Last week, the Senate passed, on a bipartisan basis, the $1 trillion dollar hard infrastructure bill, the one covering roads, bridges, ports, and the like. The vote was 69-30, with 19 Republican Senators voting for the measure.
Promptly after the bill’s passage, President Biden declared that the 19 Republican Senators who voted for it showed “a lot of courage” in doing so.
The president’s declaration, while politic, is unworthy of credit, because it greatly devalues the concept of political courage by ignoring that a basic element of such courage is personal risk. For the 19 Republican Senators, that meant exposing themselves, in the next election cycle, to a serious primary challenge or meaningful risk of loss in the general.

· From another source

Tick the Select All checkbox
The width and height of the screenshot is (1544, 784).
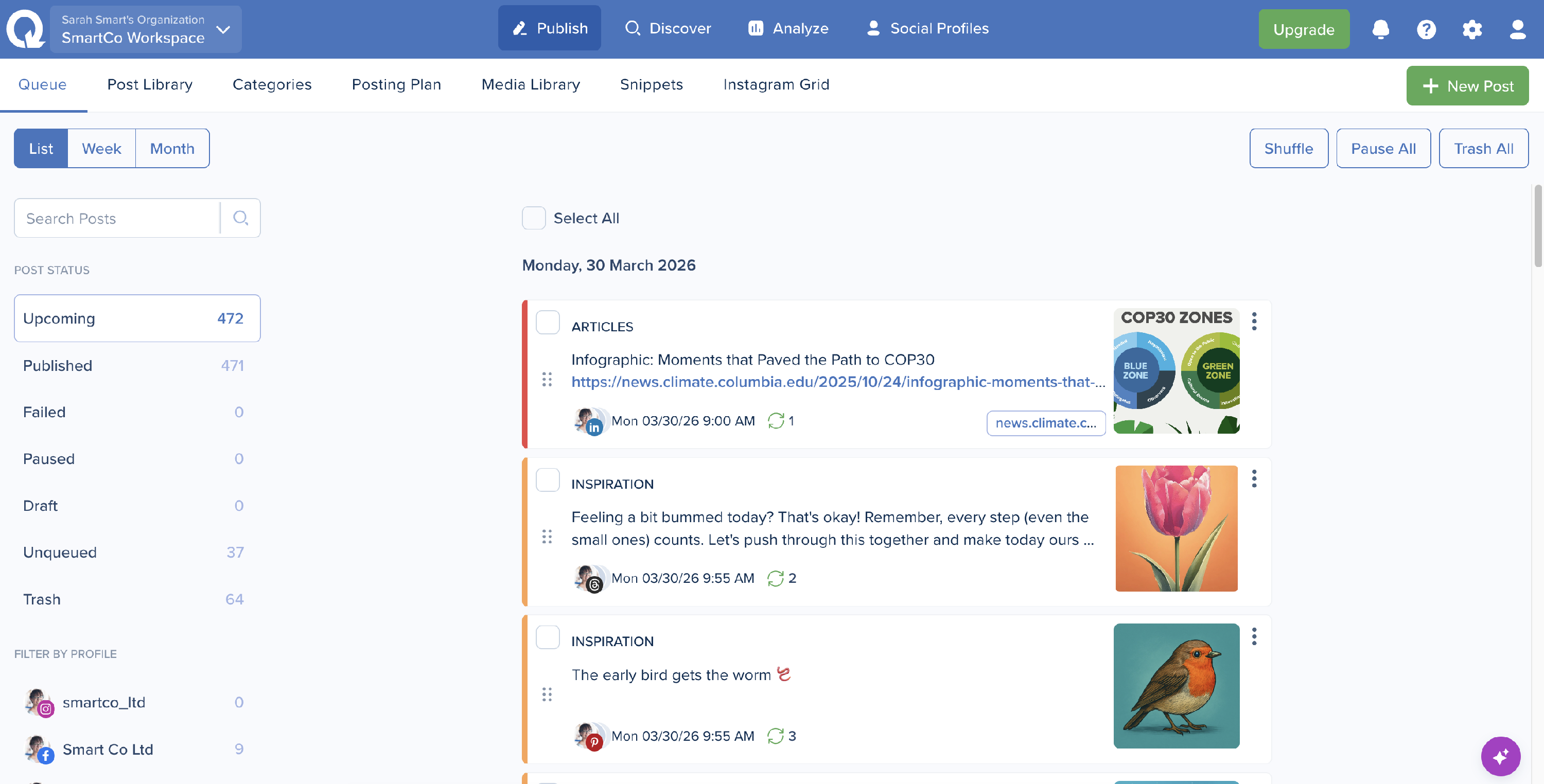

There was no such exposure here.
Of the 19 Republicans voting for the bill, only three (Mike Crapo of Idaho, John Hoeven of North Dakota, and Lisa Murkowski of Alaska) are definitely running for reelection in 2022, though a fourth (Chuck Grassley of Iowa) may well. But Mssrs. Crapo and Grassley face only anemic primary challenges, Mr. Hoeven none at all, and all three would occupy safe Republican seats in the general. The primary challenge to Ms. Murkowski is heartier, mostly because the former guy has already endorsed her challenger. But as the endorsement establishes, Ms. Murkowski long ago burnt her bridges to the dominant Trumpist wing of the G.O.P. She therefore assumed no additional personal risk in voting for the bill.